29    This is in the context where the primary judge concluded that the Tribunal’s decision turned on adverse credibility findings, which arose from a comparison of what the appellant put to the Tribunal and what the appellant had put to the earlier Tribunal. The Tribunal concluded that aspects of the appellant’s evidence were unpersuasive, vague, and confused. I note that the Court below analysed the reasoning of the Tribunal by reference to the entry interview and concluded that the appellant’s account in the entry interview was potentially relevant to the Tribunal’s analysis of his credibility, although the Tribunal did not refer to it in its analysis. The Court found that hypothetically the appellant might have referred to the entry interview to point to general consistency with what he told the first Tribunal, however he did not do so even though the interview was available to him. In this context, the primary judge concluded that he was not deprived of access to the document and no practical unfairness arose.

30    Third, the entry interview was available to be used by the appellant, as it had been disclosed to him during the course of his first judicial review proceeding in the Federal Circuit Court.
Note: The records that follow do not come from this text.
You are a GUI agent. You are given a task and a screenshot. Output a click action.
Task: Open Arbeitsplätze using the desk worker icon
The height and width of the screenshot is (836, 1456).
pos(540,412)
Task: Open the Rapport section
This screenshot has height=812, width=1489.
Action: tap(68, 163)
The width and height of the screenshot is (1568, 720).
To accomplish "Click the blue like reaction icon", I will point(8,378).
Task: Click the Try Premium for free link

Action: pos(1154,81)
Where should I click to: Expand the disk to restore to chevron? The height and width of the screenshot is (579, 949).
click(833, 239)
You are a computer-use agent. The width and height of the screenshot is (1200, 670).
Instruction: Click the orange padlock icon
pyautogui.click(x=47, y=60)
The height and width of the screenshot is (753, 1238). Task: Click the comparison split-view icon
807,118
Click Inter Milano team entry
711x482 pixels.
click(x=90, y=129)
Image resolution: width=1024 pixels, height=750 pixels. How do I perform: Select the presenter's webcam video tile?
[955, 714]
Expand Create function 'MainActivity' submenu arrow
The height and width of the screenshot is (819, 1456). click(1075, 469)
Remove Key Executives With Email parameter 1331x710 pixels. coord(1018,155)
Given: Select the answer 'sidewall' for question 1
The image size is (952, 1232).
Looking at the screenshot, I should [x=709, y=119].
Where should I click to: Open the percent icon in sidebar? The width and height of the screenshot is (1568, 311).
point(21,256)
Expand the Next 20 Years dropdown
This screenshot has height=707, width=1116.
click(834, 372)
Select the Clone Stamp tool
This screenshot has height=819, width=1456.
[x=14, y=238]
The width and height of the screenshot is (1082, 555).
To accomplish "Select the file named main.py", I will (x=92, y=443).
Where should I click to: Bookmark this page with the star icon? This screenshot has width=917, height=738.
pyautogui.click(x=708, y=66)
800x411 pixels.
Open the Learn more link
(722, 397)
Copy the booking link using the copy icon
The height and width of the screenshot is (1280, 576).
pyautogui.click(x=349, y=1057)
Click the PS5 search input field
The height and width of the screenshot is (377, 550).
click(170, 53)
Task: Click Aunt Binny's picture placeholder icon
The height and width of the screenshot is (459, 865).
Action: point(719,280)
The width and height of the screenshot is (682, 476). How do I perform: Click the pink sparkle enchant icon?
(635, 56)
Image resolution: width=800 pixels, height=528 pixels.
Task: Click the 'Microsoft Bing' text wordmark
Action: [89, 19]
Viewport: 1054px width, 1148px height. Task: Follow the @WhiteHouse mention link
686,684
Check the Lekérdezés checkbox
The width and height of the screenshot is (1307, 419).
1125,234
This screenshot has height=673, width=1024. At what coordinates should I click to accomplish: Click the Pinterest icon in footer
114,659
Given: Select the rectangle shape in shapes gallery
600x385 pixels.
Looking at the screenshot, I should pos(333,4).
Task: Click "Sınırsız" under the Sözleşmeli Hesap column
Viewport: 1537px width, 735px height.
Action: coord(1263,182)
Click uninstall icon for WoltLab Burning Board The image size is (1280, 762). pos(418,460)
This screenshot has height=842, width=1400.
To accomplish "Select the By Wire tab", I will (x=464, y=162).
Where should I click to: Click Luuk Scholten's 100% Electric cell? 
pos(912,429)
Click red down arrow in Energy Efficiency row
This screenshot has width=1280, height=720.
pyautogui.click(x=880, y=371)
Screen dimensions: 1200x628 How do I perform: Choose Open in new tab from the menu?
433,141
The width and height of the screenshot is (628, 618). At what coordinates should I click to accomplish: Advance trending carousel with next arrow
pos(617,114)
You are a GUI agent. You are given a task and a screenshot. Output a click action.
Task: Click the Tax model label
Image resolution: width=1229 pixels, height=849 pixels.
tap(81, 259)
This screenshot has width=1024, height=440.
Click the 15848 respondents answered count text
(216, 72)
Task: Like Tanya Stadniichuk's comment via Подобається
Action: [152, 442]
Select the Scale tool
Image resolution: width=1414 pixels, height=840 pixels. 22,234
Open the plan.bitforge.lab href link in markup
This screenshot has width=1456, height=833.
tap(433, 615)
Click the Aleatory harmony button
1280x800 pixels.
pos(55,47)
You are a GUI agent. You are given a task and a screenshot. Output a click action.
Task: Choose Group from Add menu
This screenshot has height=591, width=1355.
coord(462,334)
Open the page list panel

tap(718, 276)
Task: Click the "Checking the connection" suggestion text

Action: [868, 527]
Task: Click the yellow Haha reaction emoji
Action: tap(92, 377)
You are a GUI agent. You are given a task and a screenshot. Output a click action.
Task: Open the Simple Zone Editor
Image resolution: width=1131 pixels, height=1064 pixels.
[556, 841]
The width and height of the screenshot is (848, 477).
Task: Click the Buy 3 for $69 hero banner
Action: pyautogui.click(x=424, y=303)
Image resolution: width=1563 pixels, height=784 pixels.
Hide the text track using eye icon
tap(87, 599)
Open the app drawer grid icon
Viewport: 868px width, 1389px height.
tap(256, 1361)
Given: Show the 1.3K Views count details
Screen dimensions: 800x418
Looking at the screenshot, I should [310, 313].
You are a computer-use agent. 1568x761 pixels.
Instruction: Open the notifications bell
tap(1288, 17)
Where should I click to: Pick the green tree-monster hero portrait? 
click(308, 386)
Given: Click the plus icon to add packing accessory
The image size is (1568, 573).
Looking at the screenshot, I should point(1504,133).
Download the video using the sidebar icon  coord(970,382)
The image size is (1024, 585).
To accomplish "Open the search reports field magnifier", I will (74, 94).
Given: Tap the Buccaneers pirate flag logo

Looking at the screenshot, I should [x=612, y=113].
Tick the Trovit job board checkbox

The appellant could have deployed that document in support of his claims, but he did not do so.

31    Accordingly, although the Certificate was invalid, it has not been established that this invalidity had any effect on the Tribunal’s review or that the Tribunal’s decision “could realistically” have been different.

Ground 3: the Federal Circuit Court erred in [93] in findings that the Tribunal’s discretion under s 438(3)(b) did not apply because the certificate was invalid

32    The primary judge was correct to conclude that as the Certificate was invalid, s 438(3)(b) did not apply. In SZMTA at [39], the plurality held:

If neither of the preconditions in s 438(1) is met in relation to a document or information, the section has no application to that document or information. The Secretary has no duty and no authority under s 438(2)(a) to notify the Tribunal that s 438 applies in relation to it. And the Tribunal has no need and no authority to exercise either of the powers conferred by s 438(3) in relation to it.

33    Consequently, as the Certificate was invalid, the preconditions in s 438(1) are not enlivened and s 438 has no application to that document or information.

34    This ground is not established.

Conclusion

35    As none of the grounds of appeal have been established the appeal is dismissed.

I certify that the preceding thirty-five (35) numbered paragraphs are a true copy of the Reasons for Judgment herein of the Honourable Justice Abraham.